▸ **RECORD LIST**

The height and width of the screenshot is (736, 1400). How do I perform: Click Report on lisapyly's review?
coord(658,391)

...

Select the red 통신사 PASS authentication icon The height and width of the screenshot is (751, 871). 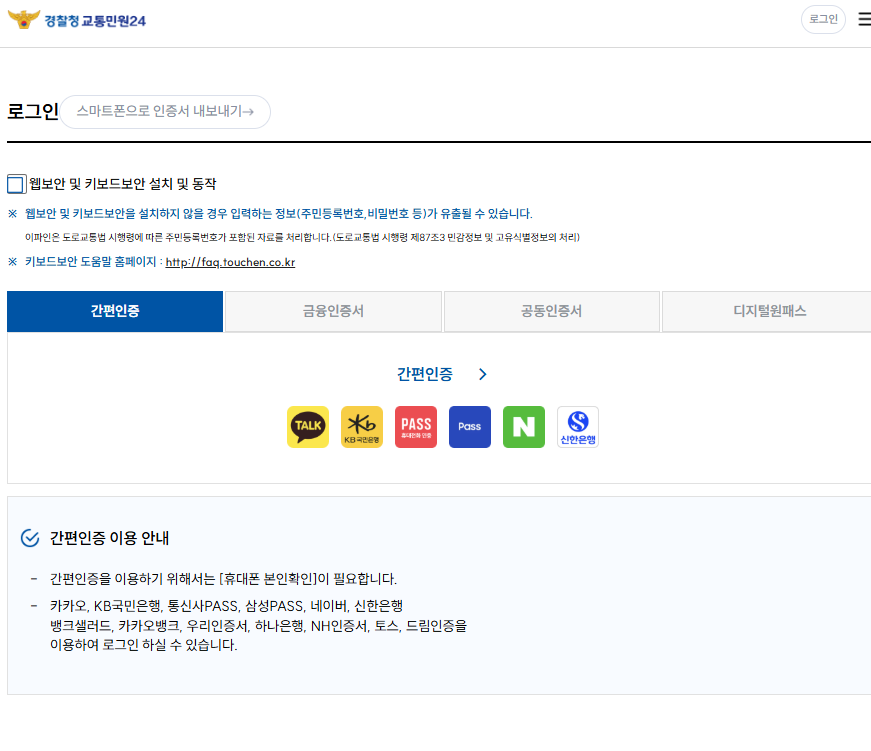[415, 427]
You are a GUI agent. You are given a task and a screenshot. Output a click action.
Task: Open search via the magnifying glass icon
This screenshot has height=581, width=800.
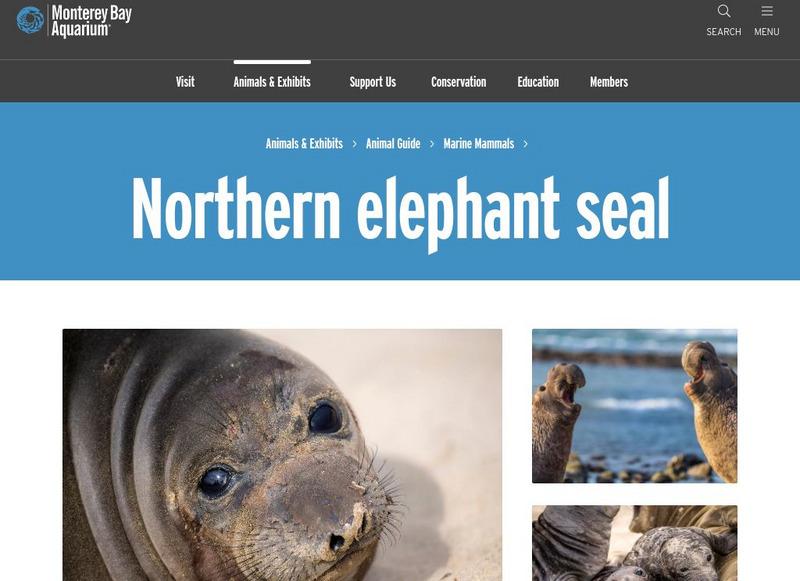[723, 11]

--

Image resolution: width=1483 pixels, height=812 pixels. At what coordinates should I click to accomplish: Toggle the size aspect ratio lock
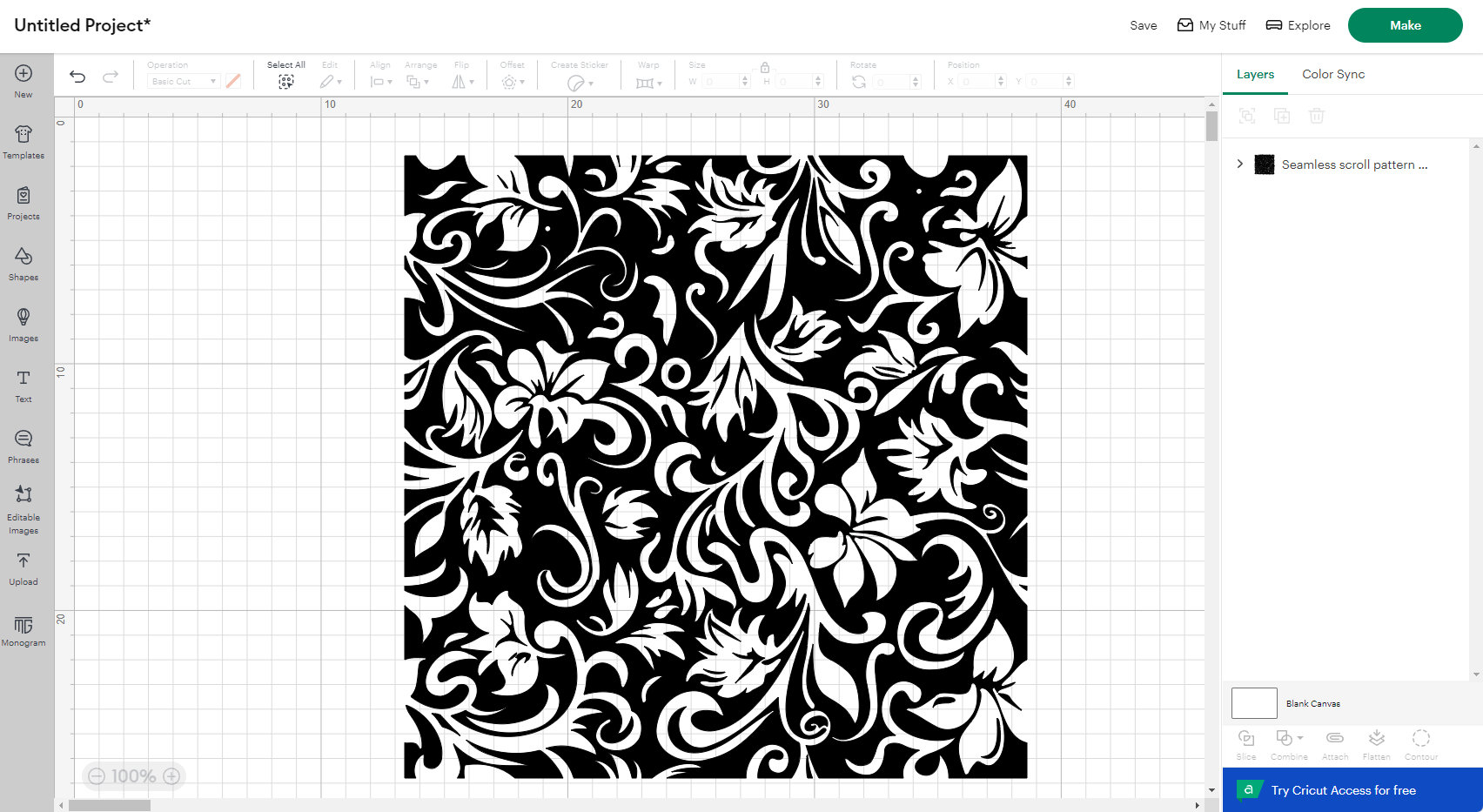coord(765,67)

▸ **AIM**
Could you arrange the lines of the listing above, from the one containing "The height and width of the screenshot is (736, 1400)." down to the one containing "coord(658,391)", both included, as a numbered list with any blank lines left out?

▸ **COMPLETED EXERCISE**
1. The height and width of the screenshot is (736, 1400). How do I perform: Click Report on lisapyly's review?
2. coord(658,391)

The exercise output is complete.